This file is a brief memorial essay and intellectual-biographical tribute, not a research article or edited collection. Rothbard’s scope is deliberately narrow: he recounts V. Orval Watts’s career as a free-market economist, educator, institutional adviser, and polemicist, then turns that life into an argument about the libertarian movement’s need for historical memory.
V. Orval Watts, one of the leading free-market economists of the World War II and post-war eras, died on March 30 this year.
The central thesis is that Watts deserves remembrance as one of the formative figures of the older American free-market movement. Rothbard does not present Watts primarily as an abstract theorist; instead, he locates him inside institutions—the Los Angeles Chamber of Commerce, the Foundation for Economic Education, Southern California Edison, and Northwood University. The essay’s structure is chronological: education, early teaching, work with Leonard Read in Los Angeles, wartime and postwar publishing, FEE years, later teaching at Northwood, and finally a general reflection on the duty of movements to honor their own predecessors.
Rothbard emphasizes Watts’s unusual institutional role before and during the emergence of the postwar libertarian network. His appointment by Leonard Read is treated as historically significant because it placed economic argument inside a major business association at a time when organized free-market advocacy was scarce.
Watts thereby became the first full-time economist to be employed by a chamber of commerce in the United States.
The conceptual move here is characteristic of Rothbard’s memorial writing: biography becomes movement genealogy. Watts matters because he helped carry free-market economics through a period Rothbard depicts as intellectually hostile. The Los Angeles Chamber is not described merely as a business body, but as a site of ideological resistance, shaped by Read and aided by Watts.
During World War II, Read, assisted by Watts, lent his remarkable organizing talents to making the Los Angeles Chamber a beacon of freedom in an increasingly collectivist world.

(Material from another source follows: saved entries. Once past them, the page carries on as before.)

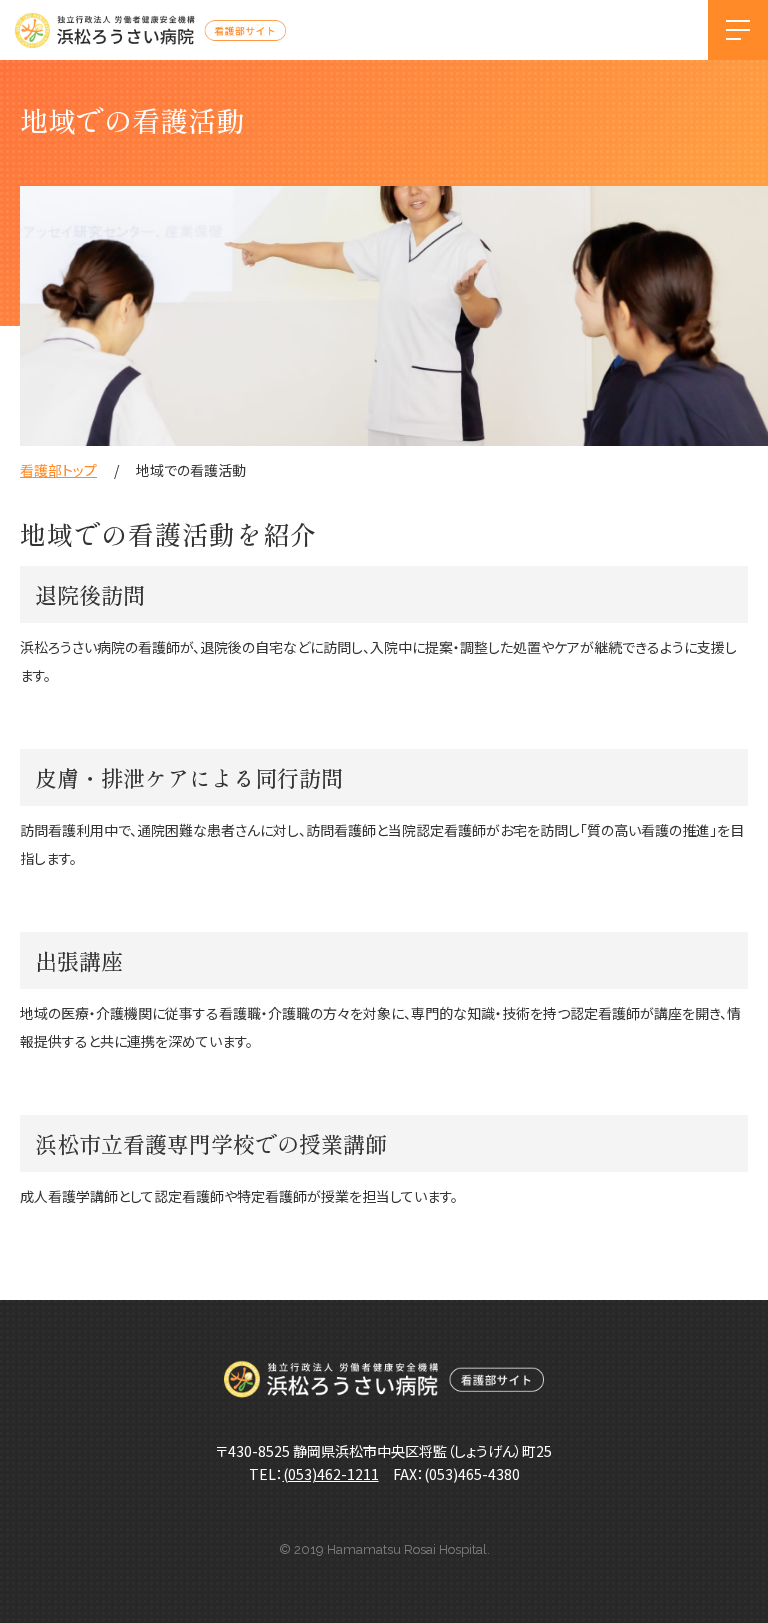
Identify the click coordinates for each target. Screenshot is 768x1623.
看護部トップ (58, 470)
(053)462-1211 (331, 1474)
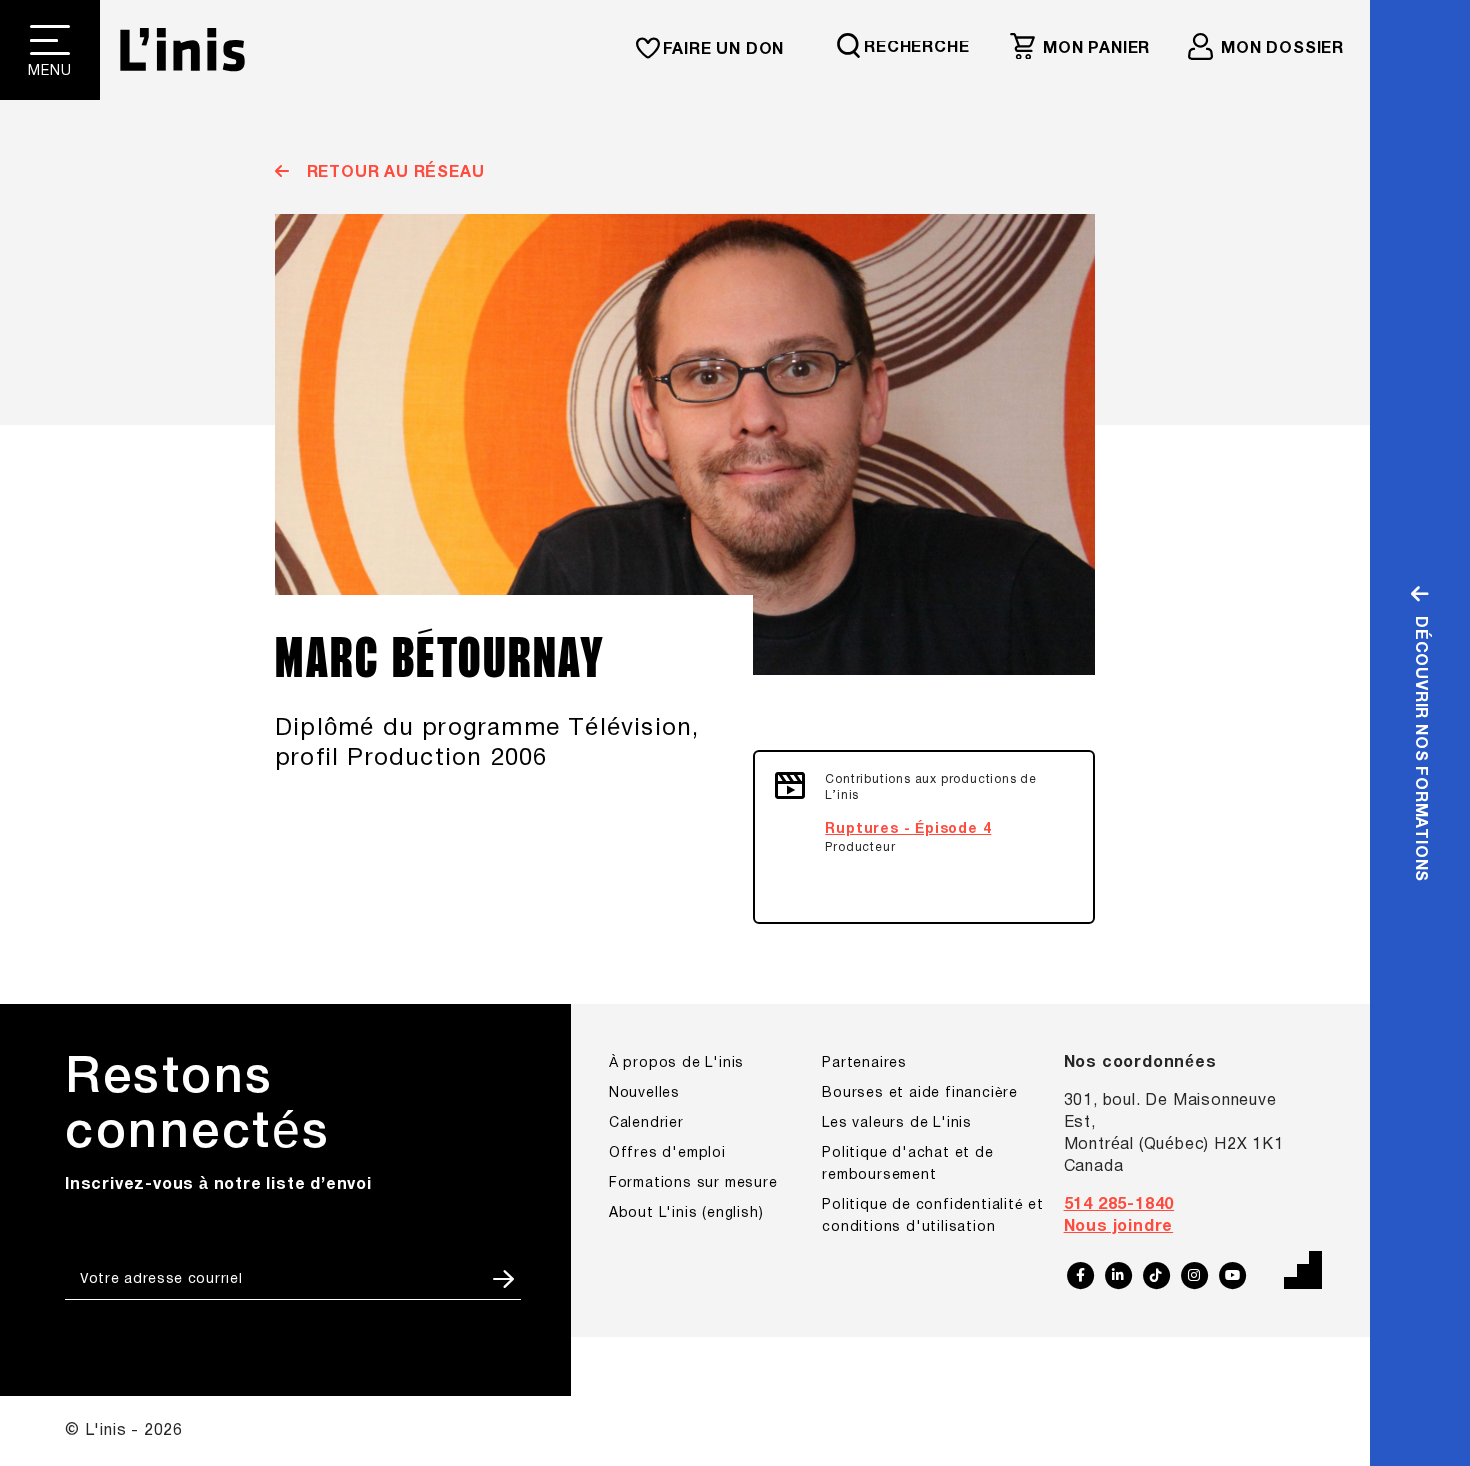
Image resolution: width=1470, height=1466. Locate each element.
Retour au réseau (393, 173)
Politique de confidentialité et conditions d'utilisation (933, 1216)
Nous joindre (1119, 1227)
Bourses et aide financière (920, 1093)
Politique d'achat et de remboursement (907, 1164)
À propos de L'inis (676, 1063)
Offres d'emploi (667, 1153)
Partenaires (864, 1063)
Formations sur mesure (693, 1183)
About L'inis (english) (686, 1213)
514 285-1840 (1119, 1205)
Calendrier (646, 1123)
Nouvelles (644, 1093)
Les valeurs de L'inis (897, 1123)
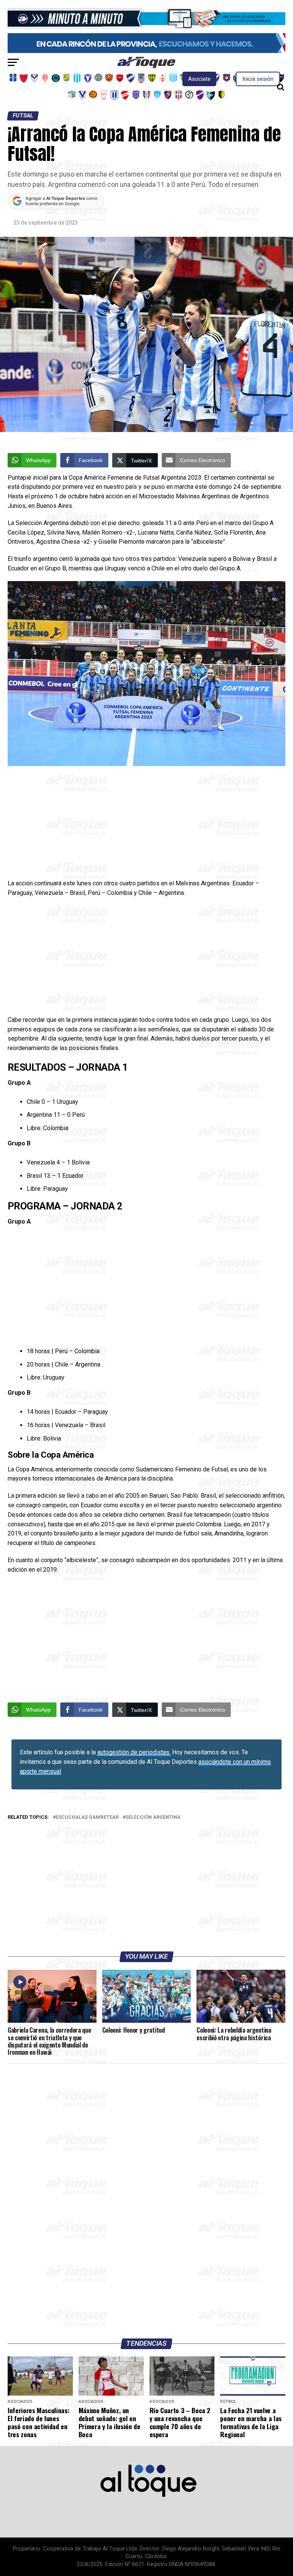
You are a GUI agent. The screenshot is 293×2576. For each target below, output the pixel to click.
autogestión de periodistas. (134, 1752)
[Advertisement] (146, 822)
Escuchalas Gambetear (87, 1817)
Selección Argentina (153, 1817)
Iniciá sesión (258, 78)
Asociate (199, 78)
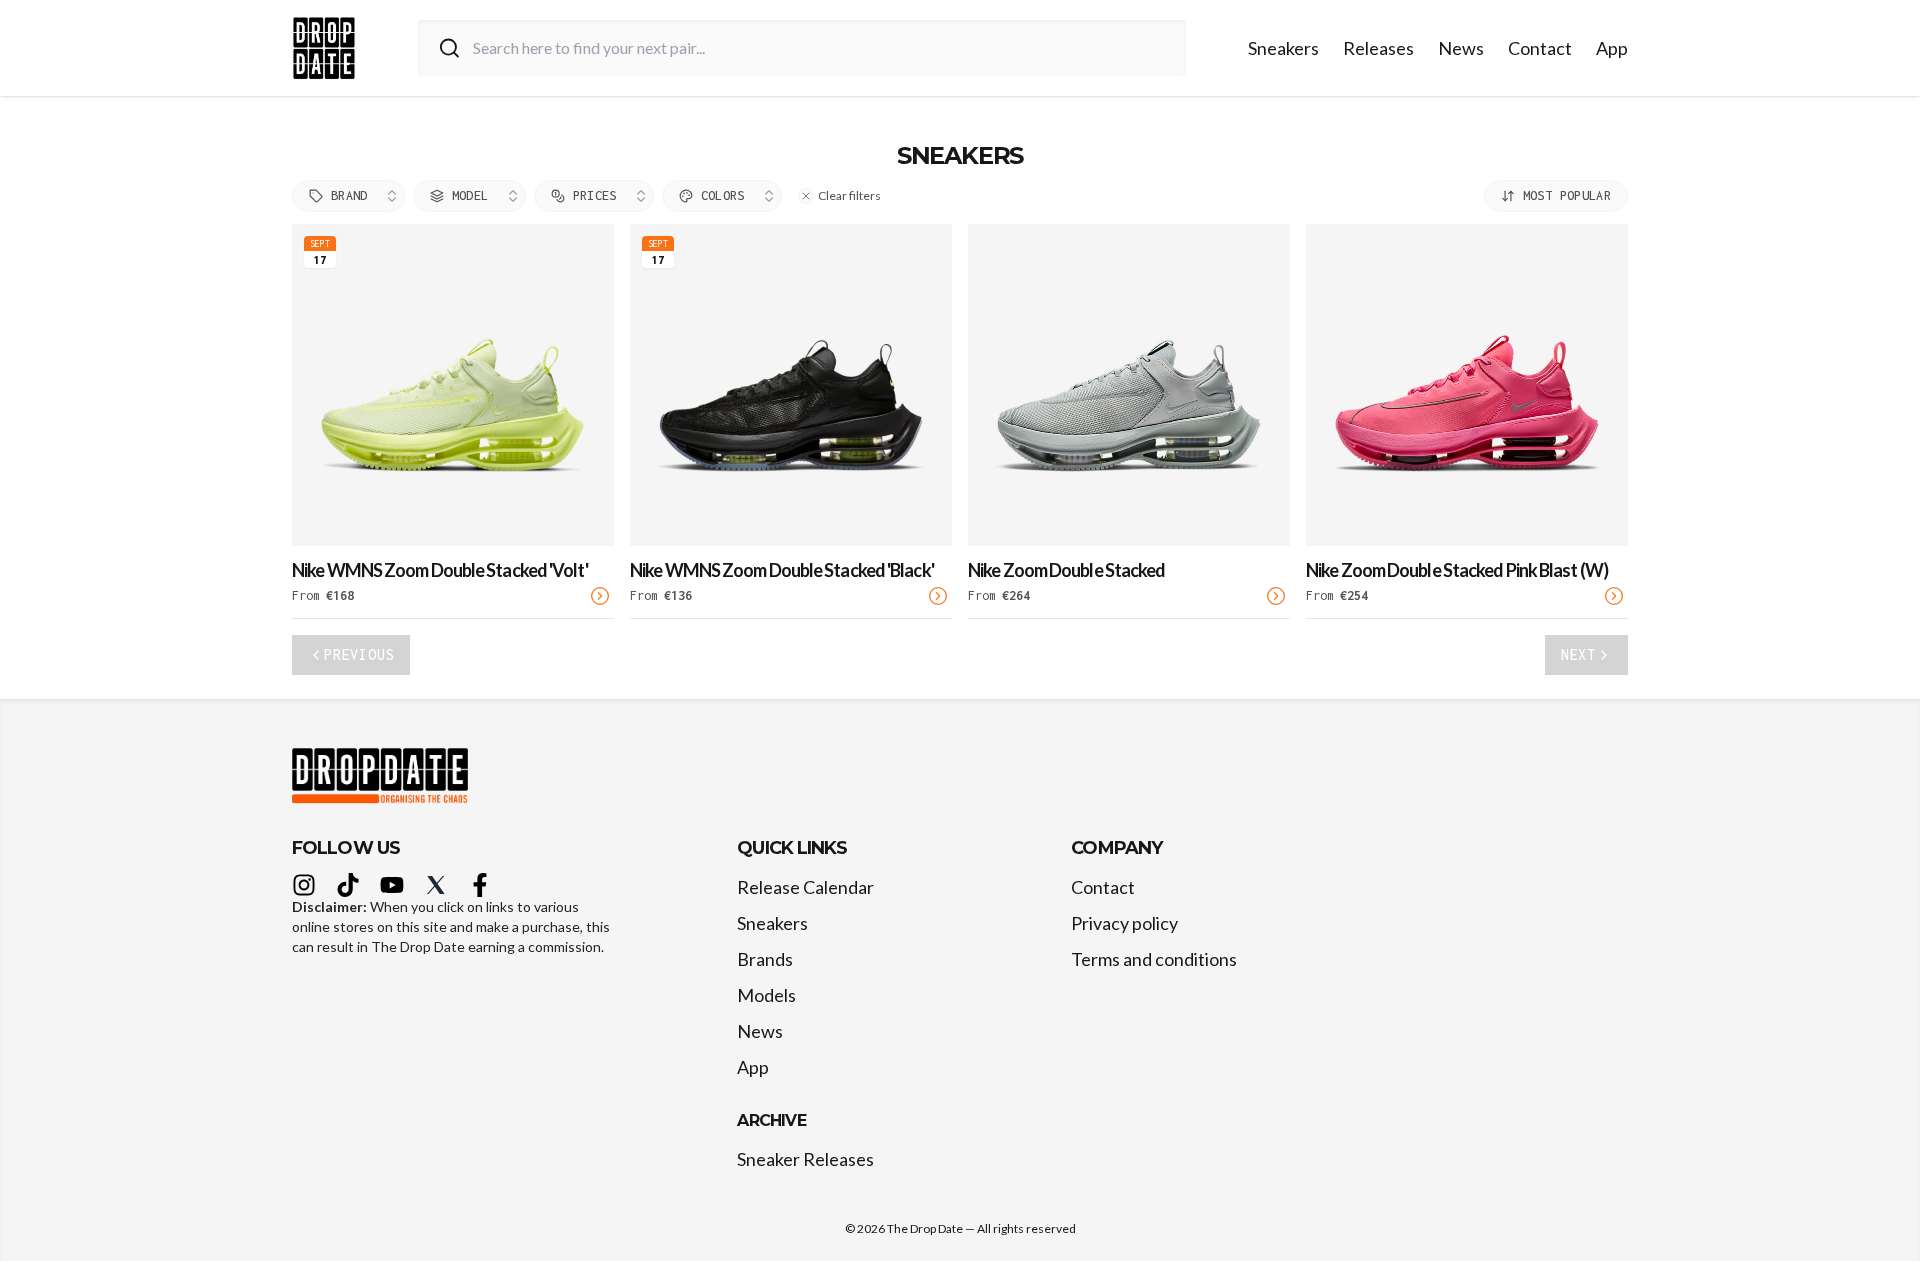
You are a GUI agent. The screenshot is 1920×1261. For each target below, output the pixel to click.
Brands (765, 959)
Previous (359, 654)
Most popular (1567, 195)
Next (1578, 654)
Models (766, 995)
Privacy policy (1124, 923)
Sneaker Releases (805, 1159)
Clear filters (849, 195)
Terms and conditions (1154, 959)
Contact (1540, 48)
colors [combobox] (723, 195)
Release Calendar (805, 887)
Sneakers (1283, 48)
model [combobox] (470, 195)
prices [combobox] (595, 195)
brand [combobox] (349, 195)
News (1461, 48)
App (1612, 48)
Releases (1378, 48)
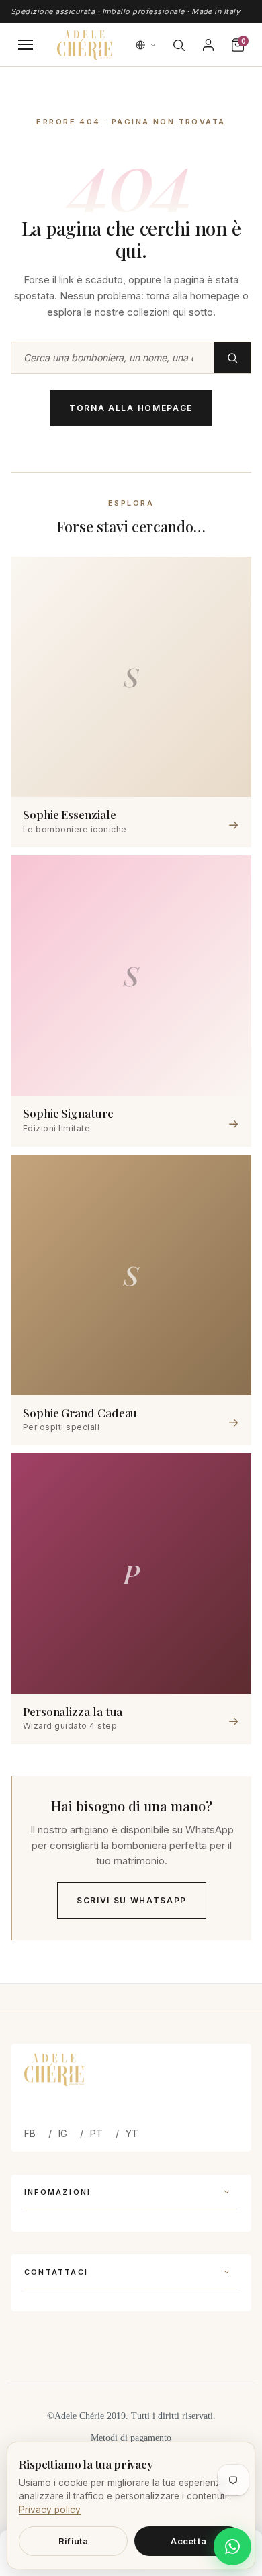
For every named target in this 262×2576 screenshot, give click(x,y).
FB (30, 2133)
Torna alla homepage (131, 408)
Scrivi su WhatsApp (132, 1900)
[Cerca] (178, 45)
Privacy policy (50, 2509)
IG (62, 2133)
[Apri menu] (25, 45)
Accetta (188, 2541)
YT (132, 2133)
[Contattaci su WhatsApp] (232, 2546)
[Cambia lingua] (146, 45)
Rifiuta (73, 2541)
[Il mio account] (208, 45)
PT (96, 2133)
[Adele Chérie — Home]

Rothbard’s account also establishes a lineage of influence. William C. Mullendore converts Read to the “libertarian, free-market creed”; Read builds the Los Angeles Chamber and then founds FEE; Watts follows him as economic adviser. Thus the essay turns institutional history into a chain of transmission, showing how a small number of committed figures sustained free-market ideas before the later expansion of libertarian organizations.
When Read took the bold step of moving to Irvington-on-Hudson in New York to set up FEE in 1946, he took Orval with him as his economic adviser.
Watts’s writings are presented as interventions in the major ideological conflicts of the mid-twentieth century: free enterprise, Keynesianism, union power, international planning, and government intervention. Rothbard lists the books not as a bibliography for its own sake, but as evidence of Watts’s consistent role as an educator against collectivist policy. The later Northwood period extends the same pattern: rather than withdrawing from public teaching, Watts continues the work of instruction well past ordinary retirement age.
In 1963, at an age (65) where most men are thinking seriously of retirement, Orval resumed his teaching career, moving to the recently established Northwood University (then Northwood Institute), a free-market center of learning in Midland, Michigan.
The essay’s final paragraph supplies its governing interpretation. Rothbard turns Watts’s death into an admonition about historical consciousness. Movements, he argues, are sustained not only by doctrine but by memory, gratitude, and self-definition. Remembering Watts is therefore not antiquarian sentiment; it is part of the moral and strategic survival of the free-market cause.
Any movement that has no sense of its own history, that fails to acknowledge its own leaders and heroes, is not going to amount to very much, nor does it deserve a better fate.
The relevance of the piece lies in this fusion of obituary and political historiography. Rothbard’s tribute records a largely institutional intellectual life while defending the act of remembrance itself. Watts appears as a scholar, polemicist, adviser, teacher, and carrier of tradition—one of the figures through whom free-market economics survived from the pre-Keynesian academy into the organized libertarian movement of the postwar United States.